La question des primes lors de la CAN 2025 pour l’équipe algérienne a été un sujet de spéculation pendant un moment. Toutefois, la réalité financière du parcours de l’Algérie, qui s’est arrêtée en quart de finale, est désormais mieux cernée. La Confédération africaine de football a versé une somme totale de 1,3 million de dollars en guise de dotation pour cette performance.

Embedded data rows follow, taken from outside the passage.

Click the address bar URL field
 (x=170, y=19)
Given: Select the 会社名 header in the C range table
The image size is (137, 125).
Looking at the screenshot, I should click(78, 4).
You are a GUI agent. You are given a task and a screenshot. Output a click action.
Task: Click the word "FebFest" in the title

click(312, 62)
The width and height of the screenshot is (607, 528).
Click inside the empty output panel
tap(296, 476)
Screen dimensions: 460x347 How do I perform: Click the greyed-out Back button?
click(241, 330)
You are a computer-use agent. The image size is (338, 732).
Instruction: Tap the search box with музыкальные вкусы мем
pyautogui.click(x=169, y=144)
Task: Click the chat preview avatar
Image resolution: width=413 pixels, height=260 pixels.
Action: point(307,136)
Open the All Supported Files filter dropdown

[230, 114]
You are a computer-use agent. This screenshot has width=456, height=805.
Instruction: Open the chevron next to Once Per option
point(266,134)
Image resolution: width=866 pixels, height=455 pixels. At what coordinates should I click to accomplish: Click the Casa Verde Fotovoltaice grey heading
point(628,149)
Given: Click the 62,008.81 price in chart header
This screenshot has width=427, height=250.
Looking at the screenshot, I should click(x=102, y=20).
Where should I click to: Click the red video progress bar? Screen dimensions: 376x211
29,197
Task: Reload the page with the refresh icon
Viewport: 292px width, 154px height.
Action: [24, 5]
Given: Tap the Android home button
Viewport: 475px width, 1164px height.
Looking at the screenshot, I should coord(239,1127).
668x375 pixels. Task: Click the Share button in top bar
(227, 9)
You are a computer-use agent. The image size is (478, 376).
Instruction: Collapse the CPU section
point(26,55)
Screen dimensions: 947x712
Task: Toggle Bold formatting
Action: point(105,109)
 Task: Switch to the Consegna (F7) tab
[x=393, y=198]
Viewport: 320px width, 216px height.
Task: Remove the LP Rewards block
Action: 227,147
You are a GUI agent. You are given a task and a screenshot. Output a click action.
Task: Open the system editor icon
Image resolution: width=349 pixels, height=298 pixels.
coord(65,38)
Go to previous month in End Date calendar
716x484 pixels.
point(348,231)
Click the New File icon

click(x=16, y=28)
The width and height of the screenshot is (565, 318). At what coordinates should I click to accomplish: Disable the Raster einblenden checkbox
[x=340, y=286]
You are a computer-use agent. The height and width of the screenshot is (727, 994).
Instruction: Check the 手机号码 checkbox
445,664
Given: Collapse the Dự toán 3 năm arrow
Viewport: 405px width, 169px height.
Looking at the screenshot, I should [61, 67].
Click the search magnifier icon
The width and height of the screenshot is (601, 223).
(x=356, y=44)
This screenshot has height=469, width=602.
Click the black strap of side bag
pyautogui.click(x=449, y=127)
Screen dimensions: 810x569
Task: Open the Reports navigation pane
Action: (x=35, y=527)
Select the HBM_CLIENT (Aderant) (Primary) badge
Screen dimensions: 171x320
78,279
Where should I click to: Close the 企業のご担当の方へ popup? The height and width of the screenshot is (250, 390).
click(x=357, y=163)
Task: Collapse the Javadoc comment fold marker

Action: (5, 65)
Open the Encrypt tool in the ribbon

Primes de performance et gestion contractuelle
La répartition de cette dotation ne se limite pas à un simple chiffre sur un budget ; elle inclut également des primes de performance significatives. Par exemple, le sélectionneur de l’équipe nationale, Vladimir Petkovic, recevra un bonus de 90 000 euros pour avoir amené l’Algérie en quarts de finale. Cette prime reflète l’approche de plus en plus contractuelle du sport de haut niveau en Afrique, où les récompenses financières sont alignées sur les objectifs sportifs. Bien que cela ne change pas le bilan sportif de Petkovic, cette transparence contractuelle structure la relation entre l’entraîneur et la fédération.
Évolution économique de la CAN
Les montants en jeu lors de la CAN ne cessent de croître, créant des écarts importants entre les différentes sélections en fonction de leur succès. Le futur gagnant de la CAN 2025 recevra la somme record de 7 millions de dollars, illustrant l’évolution économique impressionnante de cette compétition. Pour l’Algérie, bien que la prime de 1,3 million de dollars atténue quelque peu la déception sportive, elle offre une précieuse opportunité d’investissement dans le développement du football : que ce soit à travers le soutien des formations jeunes ou l’amélioration des infrastructures. Dans un environnement où les investissements influencent fortement le succès sportif, la gestion judicieuse de ces fonds est essentielle pour préparer l’avenir.